Abstract 8556: Inhibition of Grk2 Augments Cardiac Beta2-Adrenergic Receptor-Dependent Contractility via Prevention of Receptor Interaction with Phosphodiesterase Type 4d

Abstract

β 1 - and β 2 -adrenergic receptors (βARs) are G-protein coupled receptors (GPCRs) that play clearly distinct roles in cardiac physiology/pathology. For instance, cardiomyocyte contraction is readily stimulated by β 1 AR but not β 2 AR signaling. This might be explained by differences in assembly of macromolecular signaling complexes: β 1 AR forms a signaling complex with phosphodiesterase (PDE) type 4D8 directly, and agonist binding dissociates this complex.

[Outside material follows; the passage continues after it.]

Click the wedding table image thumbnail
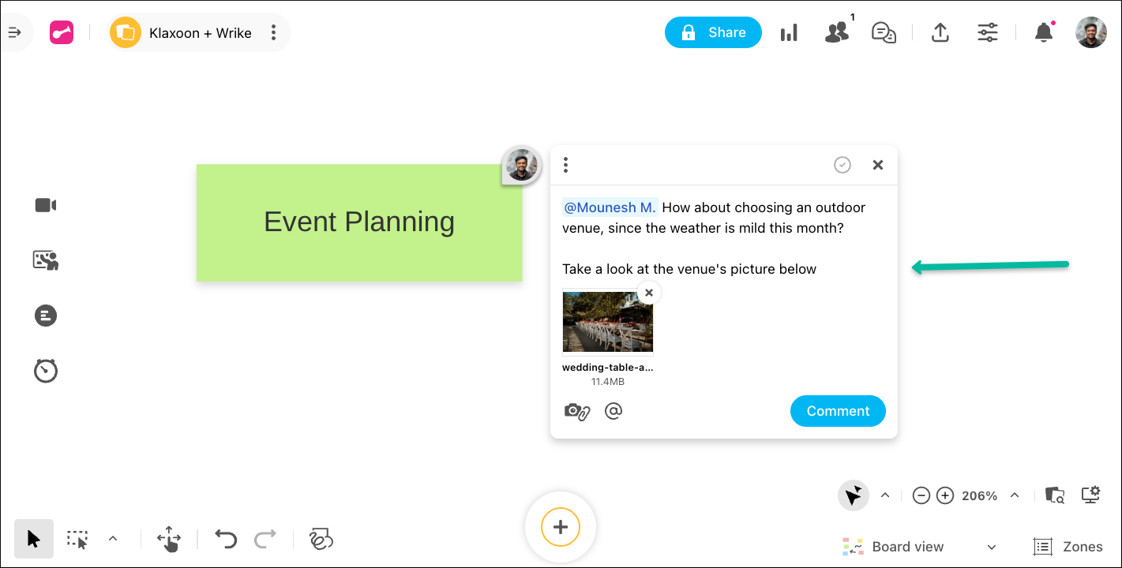Viewport: 1122px width, 568px height. click(x=607, y=323)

Conversely, GPCR kinase (GRK)2-induced β 2 AR phosphorylation leads to recruitment of a complex consisting of β-arrestin (βarr), a universal GPCR adapter/scaffolding molecule, and another PDE4D variant, PDE4D5. This PDE4D recruitment is postulated to constrain β 2 AR pro-contractile signaling by limiting compartmentalization of 3′-5′-adenosine monophosphate signaling. Thus, herein, we sought to investigate the effect of inhibition of this complex recruitment on β 2 AR pro-contractile signaling in vivo. In order to block β 2 AR-PDE4D interaction in cardiac myocytes in vivo, we crossed β 1 AR knockout (B1KO) mice, which do not express β 1 AR, with M27 mice, which overexpress, specifically in cardiac myocytes, the GRK2 inhibitor GRK2ct (or βARKct). By blocking GRK2-mediated phosphorylation, βarr-dependent PDE4D recruitment to β 2 AR is prevented. We studied the offspring both under normal conditions and after surgically induced myocardial infarction (MI). Contractility was significantly augmented in M27/B1KO mice compared to B1KO's, both in healthy mice (ejection fraction (EF): 69+1.8% vs. 57+1.7% respectively, p<0.05, n=8) and at 4 weeks after MI (EF: 42.6+0.1% vs. 25+3.9% respectively, p<0.05, n=8). In addition, GRK2ct expression attenuated cardiac dilatation of B1KO's at 4 weeks post-MI. At the molecular level, M27/B1KO hearts displayed significantly less membrane recruitment of both PDE4D5 and PDE4D3 compared to B1KO hearts, as evidenced by western blotting in cardiac membrane preparations, indicating less β 2 AR-PDE4D interaction. Thus, cardiac GRK2 inhibition by GRK2ct increases β 2 AR-dependent contractility both normally and in post-MI heart failure. The underlying mechanism appears to involve inhibition of the GRK2/βarr-mediated PDE4D recruitment to the receptor.